High mobility in this area is something that this system must address.
The teaching profession is one of frequent moves since many teachers are
women who follow where their man leads. It is also a mobile profession
because many teachers are young and just out of college. They haven’t
decided where they want to settle and so they start out in square one--
where they graduated, or where their parents live, or where their
boyfriend is living... and then for the same non-profession based reason,
move to a new place and then possibly back again to square one. How
does this system account for comers and goers?
4. Should there be a time limit for certain levels
after level 1? For example, a teacher who gets to level 2 and then
decides to coast (or ‘camp’ as one article called it) is not demonstrating
the spirit of the system. Her ‘I am where I want to be’ attitude
could be discouraging for those who work with her. In the Dept. of
State Foreign Service, there is a time limit called “time in class (TIC)”
and people TIC out after 15 years in a level. And they are given
a certain time limit to get to the highest, non-Senior level before
they have to retire. Should there be a level which is the ‘goal’
for teachers to reach and if they don’t reach it in a generous number of
years, they would have to retire?
5. How does this system handle job sharing?
What if two teachers decide to share one position? (As I see it,
the salary goes with the demonstrated competencies rather than the position
so this wouldn’t be a point) (just thought I’d leave it in in case someone
else can see a problem with job sharing other than morale if one person
is a level 1 and the other a level 3 or 4)
6. Who decides? How can the movement between
steps (or up steps) be objective? How can the personal or subjective
element be removed in decisions about who moves up a step and when they
should move? Who decides that someone should be removed from a level
because the once demonstrated competencies are no longer there? Who
initiates the procedure to get a teacher removed from a level if that teacher
is no longer performing at high standards?
When looking at evaluation systems for teachers, not many come to mind.
And no system which is objective comes to mind except a standardized test.
But tests don’t show what the levels require to be demonstrated.
What about an evaluation questionnaire which gives points for certain competencies?
In the description of the levels, the descriptor: “met or exceeded
all competencies for level...” appears. Maybe it should read,
“met or exceeded MOST of the competencies” and then have a checklist.

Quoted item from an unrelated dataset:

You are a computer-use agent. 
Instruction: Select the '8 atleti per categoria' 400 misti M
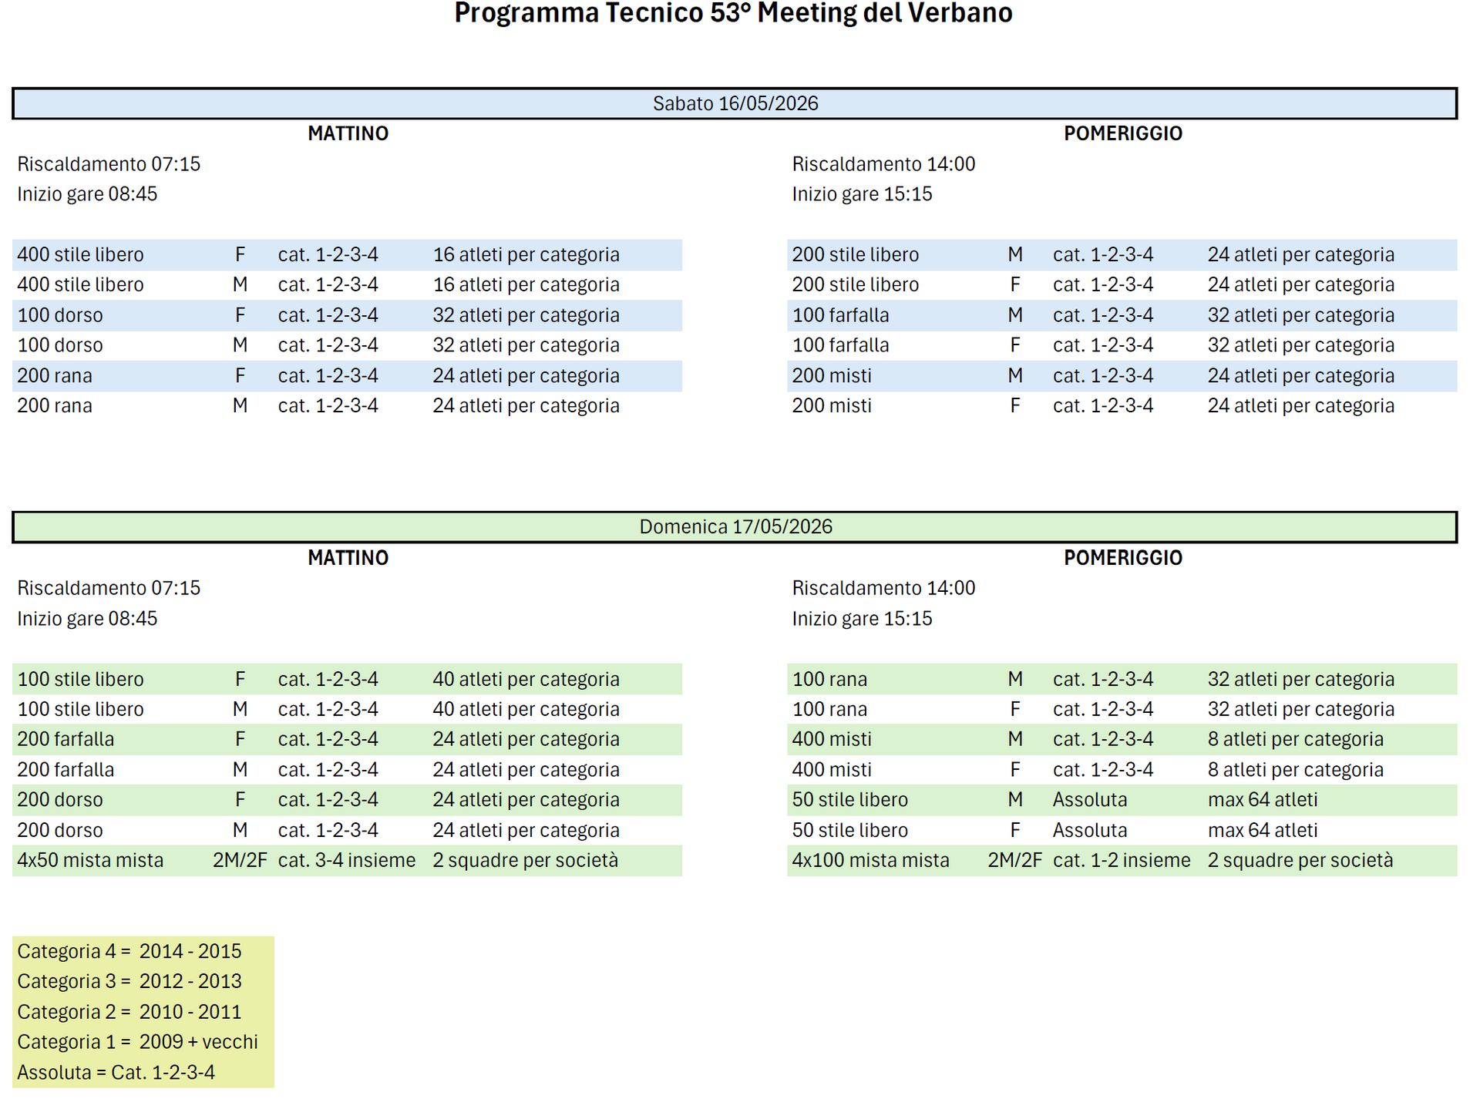pyautogui.click(x=1295, y=740)
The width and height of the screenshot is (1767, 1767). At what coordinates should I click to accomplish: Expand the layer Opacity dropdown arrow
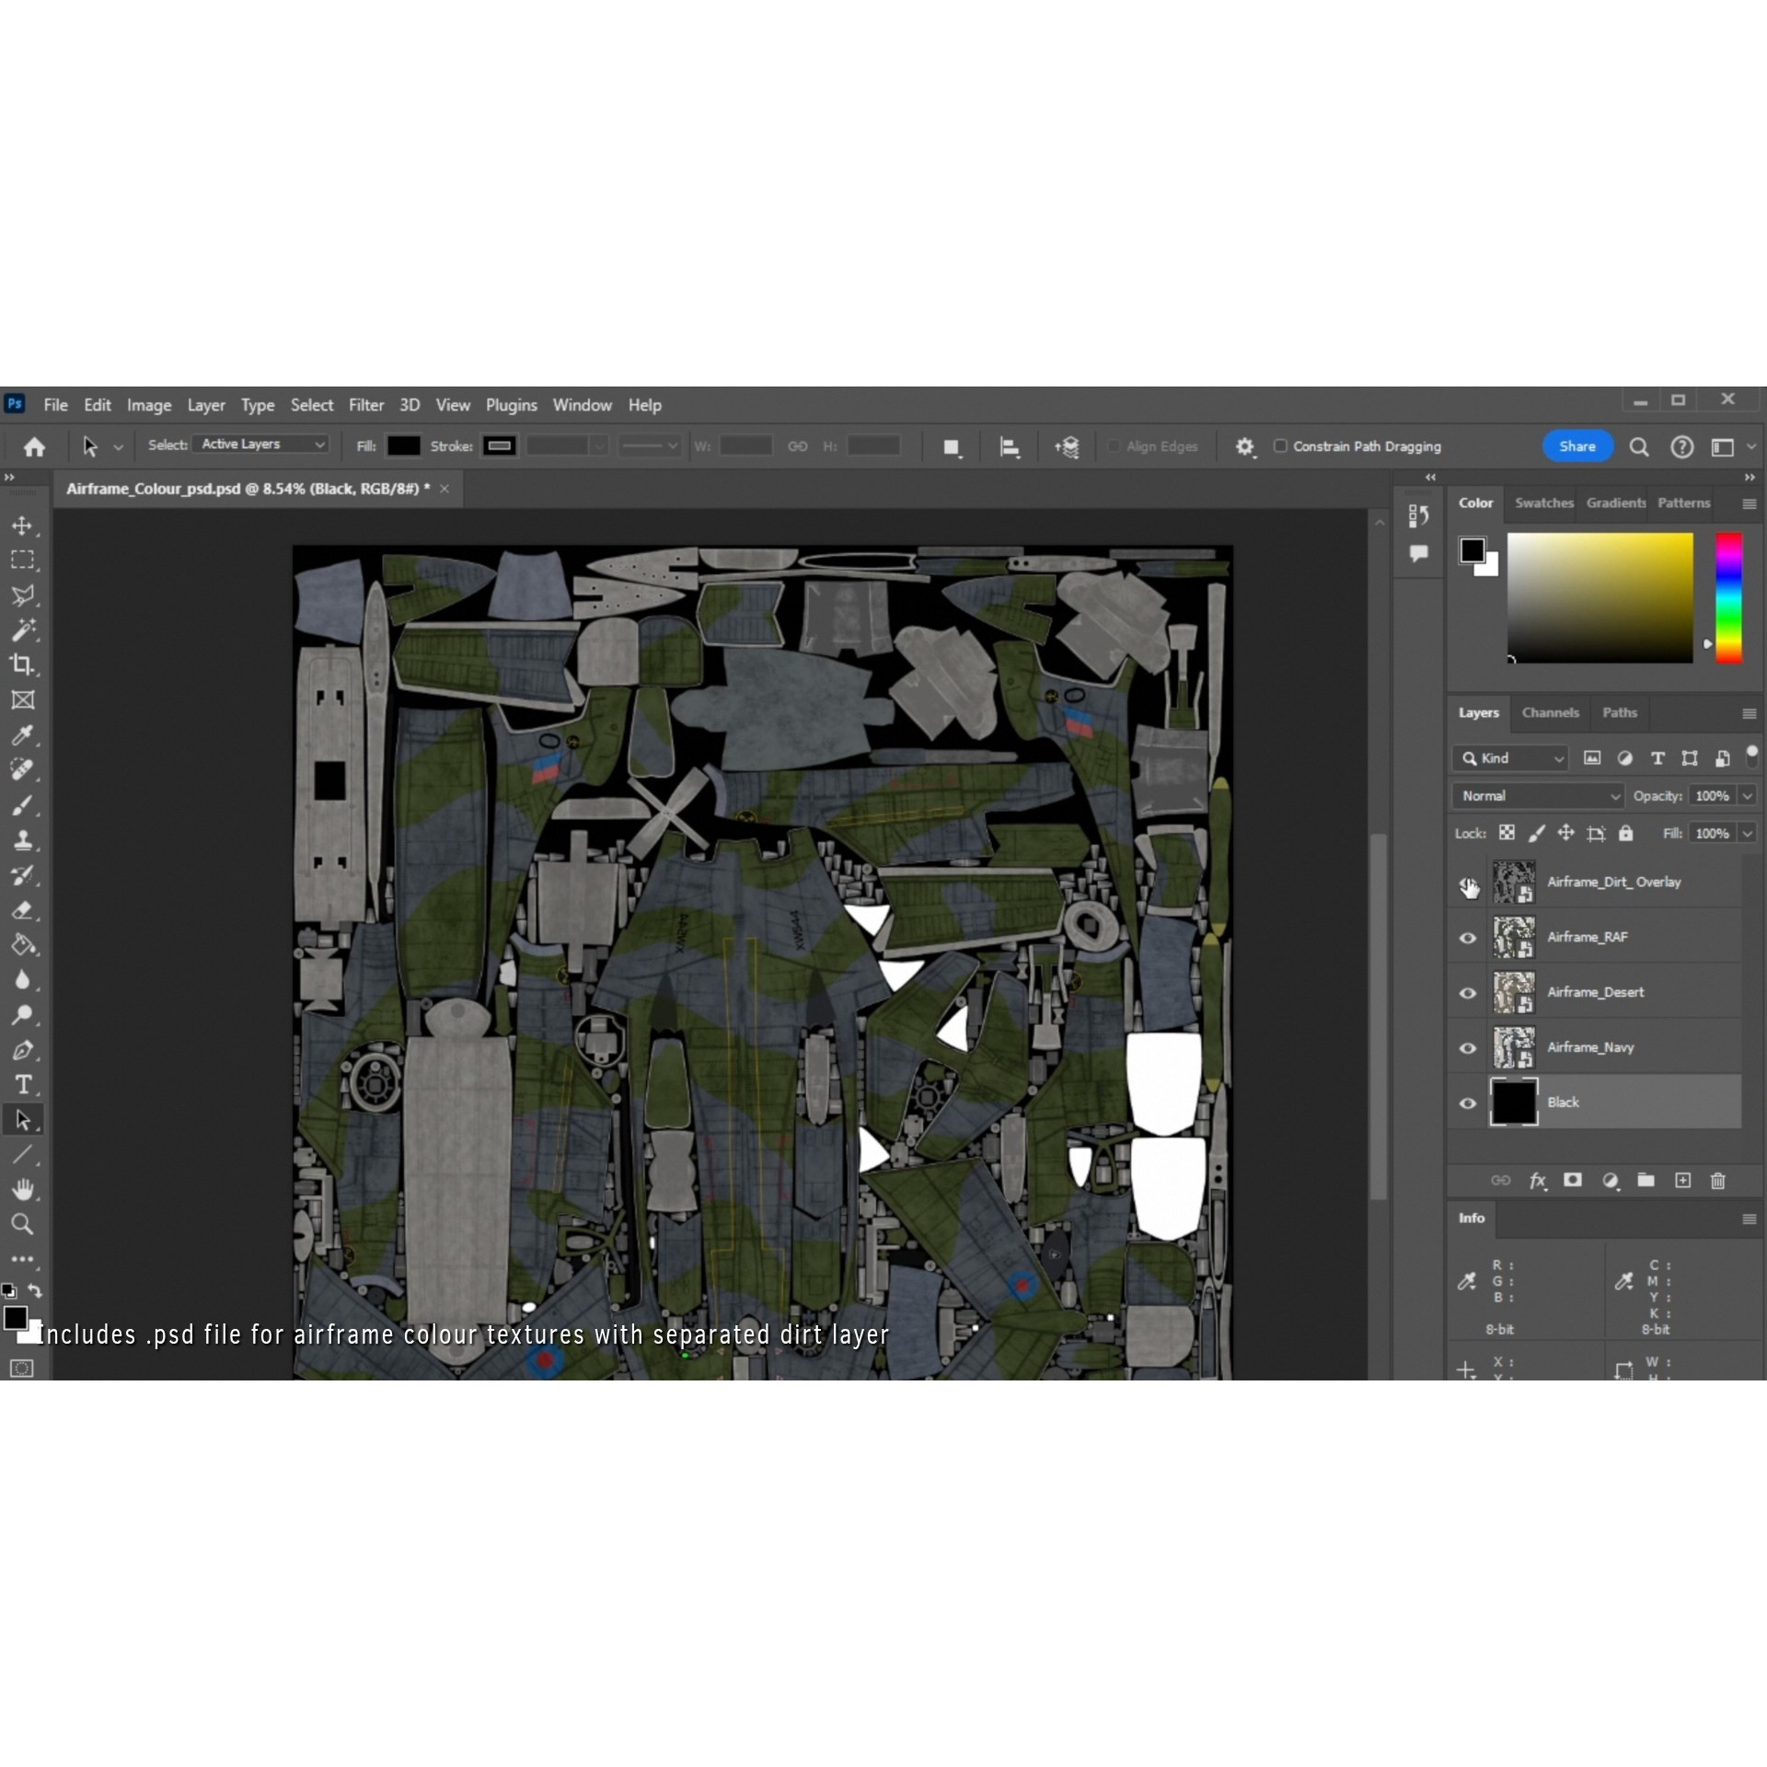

Each item would have a point balance, and in order to move, the teacher
would have to get above a certain percentage of points. But the competencies
would be broad competencies like the ones in our plan rather than specific
activities.
In Alexandria ‘recertification’ points are earned by performing or attending
specific professional activities. Under Alexandria’s system, each
activity carries a specific number of points. The points are documented
by the teacher and presented at the end of a specific time frame to see
whether there are enough points for renewal of their teaching certificate.
That system could be borrowed from and expanded to the other areas
of demonstrated competencies and then the total in each area could be put
into a percentage. A certain percentage over a certain time frame
would mean promotion to the next level.